EXERCISE DIRECTIONS: Copy the listing below line for line, without changing any wording, and leave out the pictures.

DATA ENTRIES:
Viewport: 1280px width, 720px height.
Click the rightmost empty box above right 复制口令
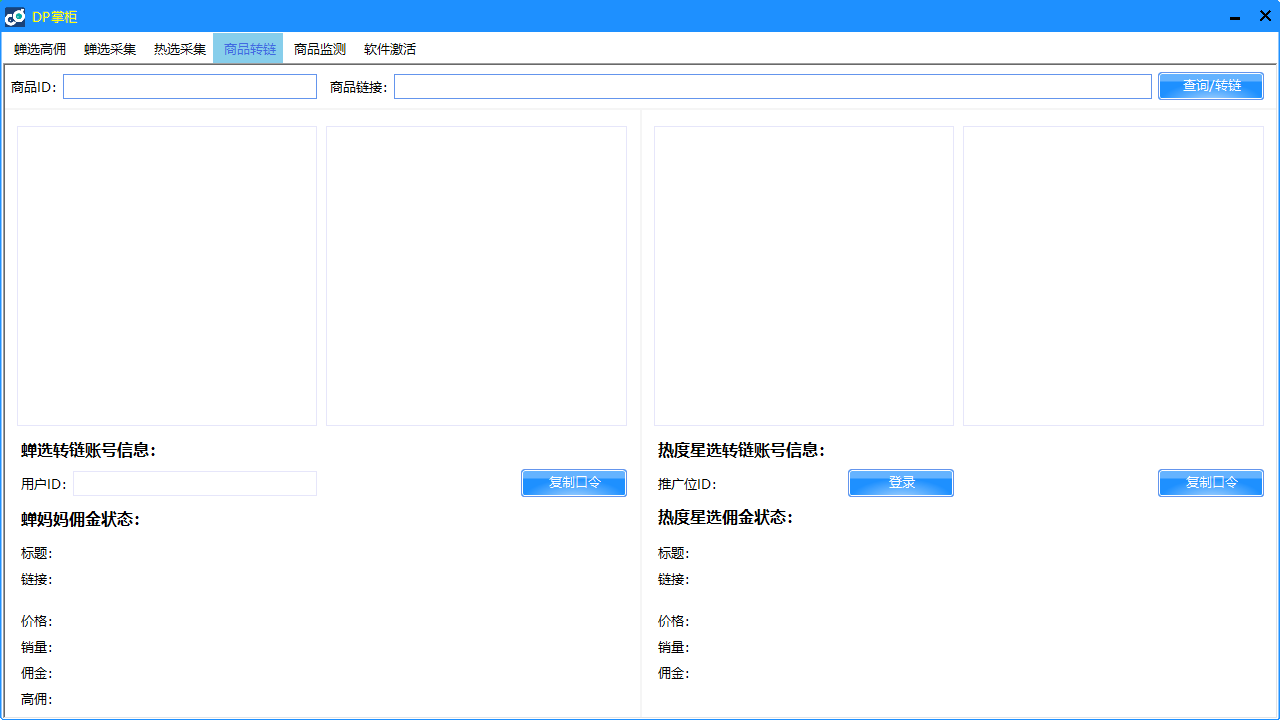pos(1113,276)
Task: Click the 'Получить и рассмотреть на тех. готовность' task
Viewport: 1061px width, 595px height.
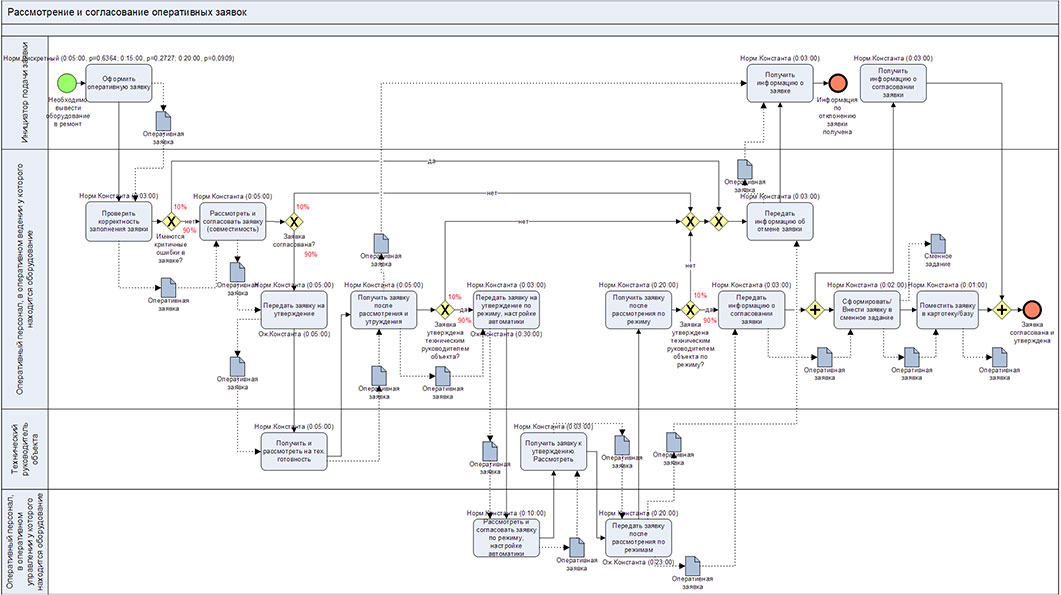Action: click(294, 449)
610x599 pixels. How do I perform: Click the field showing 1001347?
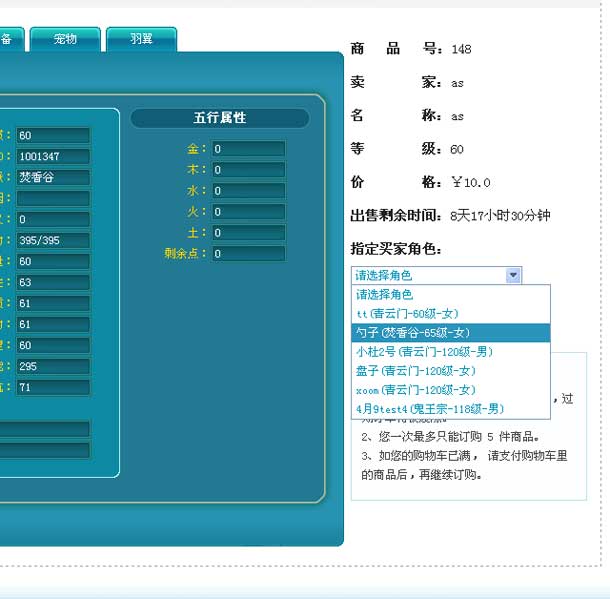[x=52, y=157]
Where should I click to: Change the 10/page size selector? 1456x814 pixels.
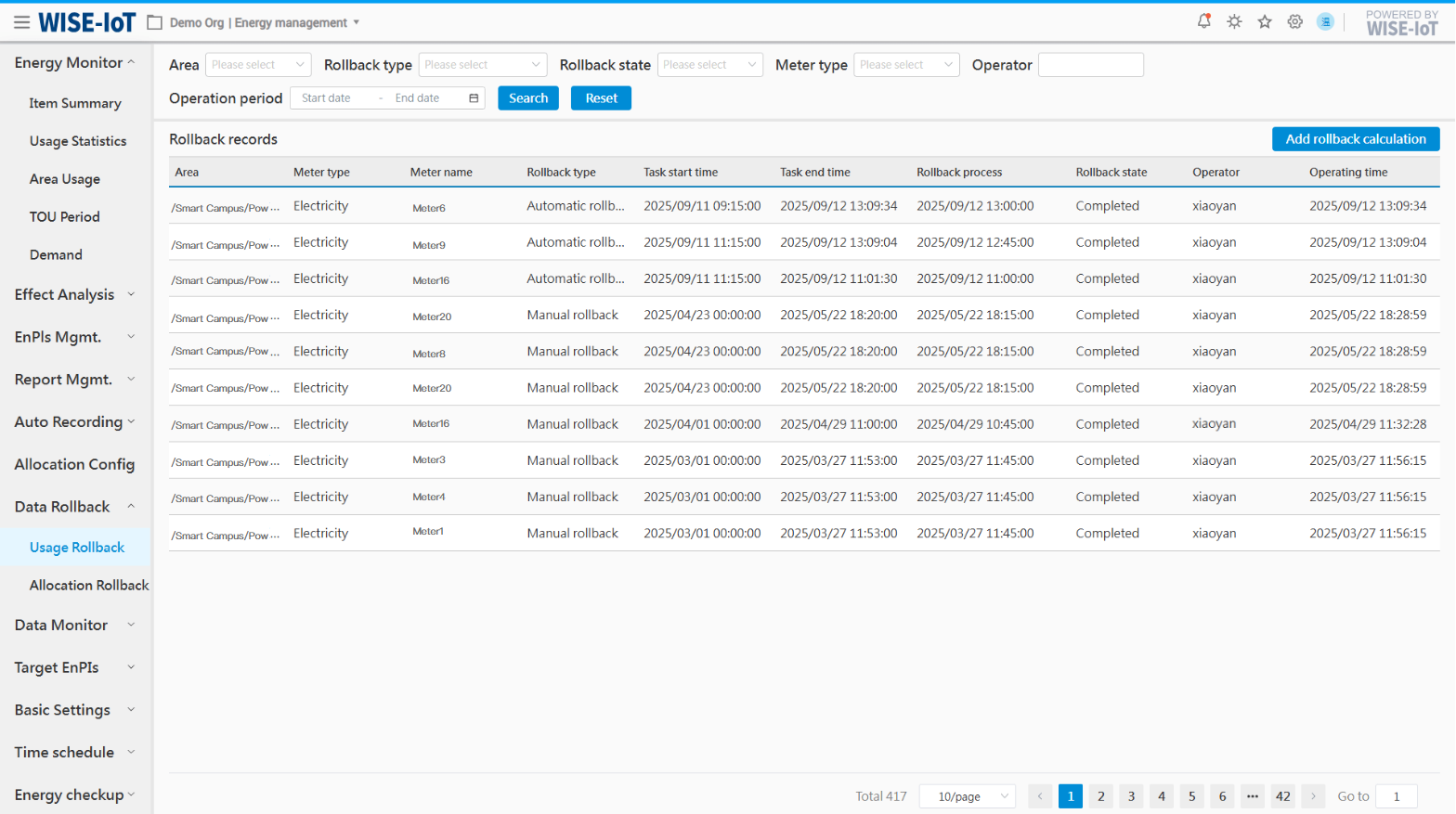click(967, 796)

EXPECTED OUTPUT:
Viewport: 1280px width, 720px height.
Click the rightmost empty box above right 复制口令
pos(1113,276)
Task: Click the 'Получить и рассмотреть на тех. готовность' task
Viewport: 1061px width, 595px height.
Action: click(294, 449)
610x599 pixels. How do I perform: Click the field showing 1001347?
[x=52, y=157]
Where should I click to: Change the 10/page size selector? 1456x814 pixels.
click(967, 796)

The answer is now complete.